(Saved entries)
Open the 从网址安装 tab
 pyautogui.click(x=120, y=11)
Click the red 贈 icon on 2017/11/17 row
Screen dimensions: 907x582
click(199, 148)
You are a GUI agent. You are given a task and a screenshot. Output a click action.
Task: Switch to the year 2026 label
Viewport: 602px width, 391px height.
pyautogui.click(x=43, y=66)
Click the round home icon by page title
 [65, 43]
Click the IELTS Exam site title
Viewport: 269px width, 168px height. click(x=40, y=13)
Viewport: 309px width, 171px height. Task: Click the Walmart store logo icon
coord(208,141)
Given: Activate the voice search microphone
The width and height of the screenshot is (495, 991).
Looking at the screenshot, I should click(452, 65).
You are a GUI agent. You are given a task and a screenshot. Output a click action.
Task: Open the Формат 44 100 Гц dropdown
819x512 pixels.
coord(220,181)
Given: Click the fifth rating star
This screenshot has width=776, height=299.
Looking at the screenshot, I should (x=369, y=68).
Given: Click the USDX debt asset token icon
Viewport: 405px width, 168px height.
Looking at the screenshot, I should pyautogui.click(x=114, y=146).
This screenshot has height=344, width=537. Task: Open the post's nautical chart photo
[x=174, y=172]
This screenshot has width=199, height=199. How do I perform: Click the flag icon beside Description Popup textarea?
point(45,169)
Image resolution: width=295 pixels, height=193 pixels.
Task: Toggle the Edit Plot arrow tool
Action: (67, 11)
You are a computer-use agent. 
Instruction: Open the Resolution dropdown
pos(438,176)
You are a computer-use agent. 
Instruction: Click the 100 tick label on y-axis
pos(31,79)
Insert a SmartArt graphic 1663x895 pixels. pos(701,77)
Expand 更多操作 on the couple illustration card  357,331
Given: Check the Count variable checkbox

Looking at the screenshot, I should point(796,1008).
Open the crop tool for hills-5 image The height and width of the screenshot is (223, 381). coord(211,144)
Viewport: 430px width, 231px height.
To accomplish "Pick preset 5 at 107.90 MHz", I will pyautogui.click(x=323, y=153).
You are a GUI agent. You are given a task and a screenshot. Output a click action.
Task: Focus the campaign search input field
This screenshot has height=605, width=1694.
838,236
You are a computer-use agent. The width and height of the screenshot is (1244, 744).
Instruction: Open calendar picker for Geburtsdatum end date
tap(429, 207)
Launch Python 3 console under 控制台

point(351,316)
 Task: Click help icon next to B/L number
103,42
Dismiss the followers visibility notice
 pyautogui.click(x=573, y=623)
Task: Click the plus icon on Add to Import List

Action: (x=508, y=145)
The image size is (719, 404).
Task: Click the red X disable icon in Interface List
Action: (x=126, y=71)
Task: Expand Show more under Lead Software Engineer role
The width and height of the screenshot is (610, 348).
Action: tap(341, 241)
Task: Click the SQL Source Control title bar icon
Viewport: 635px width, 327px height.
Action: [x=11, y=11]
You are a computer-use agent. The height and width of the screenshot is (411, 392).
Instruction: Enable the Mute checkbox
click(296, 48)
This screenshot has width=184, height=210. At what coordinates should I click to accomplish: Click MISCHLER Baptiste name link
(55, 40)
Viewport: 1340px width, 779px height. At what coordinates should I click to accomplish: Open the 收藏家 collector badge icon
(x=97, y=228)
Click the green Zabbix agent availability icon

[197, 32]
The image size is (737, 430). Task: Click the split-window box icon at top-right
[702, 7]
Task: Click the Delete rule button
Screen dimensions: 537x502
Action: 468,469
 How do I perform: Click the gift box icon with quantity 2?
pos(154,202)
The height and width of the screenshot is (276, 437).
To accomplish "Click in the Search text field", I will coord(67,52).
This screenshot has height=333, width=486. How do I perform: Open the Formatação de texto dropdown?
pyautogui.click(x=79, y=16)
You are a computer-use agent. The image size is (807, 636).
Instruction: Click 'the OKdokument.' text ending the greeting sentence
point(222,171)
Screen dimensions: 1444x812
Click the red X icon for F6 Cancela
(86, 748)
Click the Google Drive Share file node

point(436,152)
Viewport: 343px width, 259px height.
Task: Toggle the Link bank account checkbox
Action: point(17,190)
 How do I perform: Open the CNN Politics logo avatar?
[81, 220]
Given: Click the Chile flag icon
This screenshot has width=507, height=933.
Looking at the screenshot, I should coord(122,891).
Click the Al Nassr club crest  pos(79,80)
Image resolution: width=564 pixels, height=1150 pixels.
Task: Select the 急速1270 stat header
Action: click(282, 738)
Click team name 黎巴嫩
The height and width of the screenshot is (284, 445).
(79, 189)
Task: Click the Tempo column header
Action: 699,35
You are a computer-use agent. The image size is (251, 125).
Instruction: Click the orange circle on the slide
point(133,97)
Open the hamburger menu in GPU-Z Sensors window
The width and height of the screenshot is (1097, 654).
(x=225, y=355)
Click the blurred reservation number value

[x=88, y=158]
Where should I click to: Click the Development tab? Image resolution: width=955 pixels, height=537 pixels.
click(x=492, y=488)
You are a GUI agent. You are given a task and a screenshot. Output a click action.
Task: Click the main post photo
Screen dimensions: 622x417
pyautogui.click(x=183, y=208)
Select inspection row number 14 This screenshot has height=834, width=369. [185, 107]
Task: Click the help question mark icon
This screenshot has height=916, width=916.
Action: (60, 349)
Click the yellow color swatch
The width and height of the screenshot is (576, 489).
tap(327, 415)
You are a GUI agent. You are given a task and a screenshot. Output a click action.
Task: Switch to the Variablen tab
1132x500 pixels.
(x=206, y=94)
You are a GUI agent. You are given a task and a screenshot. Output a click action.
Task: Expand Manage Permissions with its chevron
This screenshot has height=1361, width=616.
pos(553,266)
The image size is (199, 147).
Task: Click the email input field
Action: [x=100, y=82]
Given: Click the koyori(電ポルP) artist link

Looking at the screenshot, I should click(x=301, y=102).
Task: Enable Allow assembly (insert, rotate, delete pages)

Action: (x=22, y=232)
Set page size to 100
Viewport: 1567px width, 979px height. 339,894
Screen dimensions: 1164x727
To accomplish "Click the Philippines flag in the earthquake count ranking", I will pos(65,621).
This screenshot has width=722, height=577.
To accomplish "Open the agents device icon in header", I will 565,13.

→ What this task involves: Write out every entry once more, precisely as it stands.

→ Answer to this problem:
Open the 从网址安装 tab
 pyautogui.click(x=120, y=11)
Click the red 贈 icon on 2017/11/17 row
Screen dimensions: 907x582
click(199, 148)
You are a GUI agent. You are given a task and a screenshot. Output a click action.
Task: Switch to the year 2026 label
Viewport: 602px width, 391px height.
pyautogui.click(x=43, y=66)
Click the round home icon by page title
 [65, 43]
Click the IELTS Exam site title
Viewport: 269px width, 168px height. click(x=40, y=13)
Viewport: 309px width, 171px height. Task: Click the Walmart store logo icon
coord(208,141)
Given: Activate the voice search microphone
The width and height of the screenshot is (495, 991).
Looking at the screenshot, I should click(452, 65).
You are a GUI agent. You are given a task and a screenshot. Output a click action.
Task: Open the Формат 44 100 Гц dropdown
819x512 pixels.
coord(220,181)
Given: Click the fifth rating star
This screenshot has width=776, height=299.
Looking at the screenshot, I should (x=369, y=68).
Given: Click the USDX debt asset token icon
Viewport: 405px width, 168px height.
Looking at the screenshot, I should pyautogui.click(x=114, y=146).
This screenshot has height=344, width=537. Task: Open the post's nautical chart photo
[x=174, y=172]
This screenshot has width=199, height=199. How do I perform: Click the flag icon beside Description Popup textarea?
point(45,169)
Image resolution: width=295 pixels, height=193 pixels.
Task: Toggle the Edit Plot arrow tool
Action: (67, 11)
You are a computer-use agent. 
Instruction: Open the Resolution dropdown
pos(438,176)
You are a computer-use agent. 
Instruction: Click the 100 tick label on y-axis
pos(31,79)
Insert a SmartArt graphic 1663x895 pixels. pos(701,77)
Expand 更多操作 on the couple illustration card  357,331
Given: Check the Count variable checkbox

Looking at the screenshot, I should point(796,1008).
Open the crop tool for hills-5 image The height and width of the screenshot is (223, 381). coord(211,144)
Viewport: 430px width, 231px height.
To accomplish "Pick preset 5 at 107.90 MHz", I will pyautogui.click(x=323, y=153).
You are a GUI agent. You are given a task and a screenshot. Output a click action.
Task: Focus the campaign search input field
This screenshot has height=605, width=1694.
838,236
You are a computer-use agent. The width and height of the screenshot is (1244, 744).
Instruction: Open calendar picker for Geburtsdatum end date
tap(429, 207)
Launch Python 3 console under 控制台

point(351,316)
 Task: Click help icon next to B/L number
103,42
Dismiss the followers visibility notice
 pyautogui.click(x=573, y=623)
Task: Click the plus icon on Add to Import List

Action: (x=508, y=145)
The image size is (719, 404).
Task: Click the red X disable icon in Interface List
Action: (x=126, y=71)
Task: Expand Show more under Lead Software Engineer role
The width and height of the screenshot is (610, 348).
Action: tap(341, 241)
Task: Click the SQL Source Control title bar icon
Viewport: 635px width, 327px height.
Action: [x=11, y=11]
You are a computer-use agent. The height and width of the screenshot is (411, 392).
Instruction: Enable the Mute checkbox
click(296, 48)
This screenshot has width=184, height=210. At what coordinates should I click to accomplish: Click MISCHLER Baptiste name link
(55, 40)
Viewport: 1340px width, 779px height. At what coordinates should I click to accomplish: Open the 收藏家 collector badge icon
(x=97, y=228)
Click the green Zabbix agent availability icon

[197, 32]
The image size is (737, 430). Task: Click the split-window box icon at top-right
[702, 7]
Task: Click the Delete rule button
Screen dimensions: 537x502
Action: 468,469
 How do I perform: Click the gift box icon with quantity 2?
pos(154,202)
The height and width of the screenshot is (276, 437).
To accomplish "Click in the Search text field", I will coord(67,52).
This screenshot has height=333, width=486. How do I perform: Open the Formatação de texto dropdown?
pyautogui.click(x=79, y=16)
You are a computer-use agent. The image size is (807, 636).
Instruction: Click 'the OKdokument.' text ending the greeting sentence
point(222,171)
Screen dimensions: 1444x812
Click the red X icon for F6 Cancela
(86, 748)
Click the Google Drive Share file node

point(436,152)
Viewport: 343px width, 259px height.
Task: Toggle the Link bank account checkbox
Action: point(17,190)
 How do I perform: Open the CNN Politics logo avatar?
[81, 220]
Given: Click the Chile flag icon
This screenshot has width=507, height=933.
Looking at the screenshot, I should coord(122,891).
Click the Al Nassr club crest  pos(79,80)
Image resolution: width=564 pixels, height=1150 pixels.
Task: Select the 急速1270 stat header
Action: click(282, 738)
Click team name 黎巴嫩
The height and width of the screenshot is (284, 445).
(79, 189)
Task: Click the Tempo column header
Action: 699,35
You are a computer-use agent. The image size is (251, 125).
Instruction: Click the orange circle on the slide
point(133,97)
Open the hamburger menu in GPU-Z Sensors window
The width and height of the screenshot is (1097, 654).
(x=225, y=355)
Click the blurred reservation number value

[x=88, y=158]
Where should I click to: Click the Development tab? Image resolution: width=955 pixels, height=537 pixels.
click(x=492, y=488)
You are a GUI agent. You are given a task and a screenshot. Output a click action.
Task: Click the main post photo
Screen dimensions: 622x417
pyautogui.click(x=183, y=208)
Select inspection row number 14 This screenshot has height=834, width=369. [185, 107]
Task: Click the help question mark icon
This screenshot has height=916, width=916.
Action: (60, 349)
Click the yellow color swatch
The width and height of the screenshot is (576, 489).
tap(327, 415)
You are a GUI agent. You are given a task and a screenshot. Output a click action.
Task: Switch to the Variablen tab
1132x500 pixels.
(x=206, y=94)
You are a GUI agent. You are given a task and a screenshot. Output a click action.
Task: Expand Manage Permissions with its chevron
This screenshot has height=1361, width=616.
pos(553,266)
The image size is (199, 147).
Task: Click the email input field
Action: [x=100, y=82]
Given: Click the koyori(電ポルP) artist link

Looking at the screenshot, I should click(x=301, y=102).
Task: Enable Allow assembly (insert, rotate, delete pages)

Action: (x=22, y=232)
Set page size to 100
Viewport: 1567px width, 979px height. 339,894
Screen dimensions: 1164x727
To accomplish "Click the Philippines flag in the earthquake count ranking", I will pos(65,621).
This screenshot has width=722, height=577.
To accomplish "Open the agents device icon in header", I will 565,13.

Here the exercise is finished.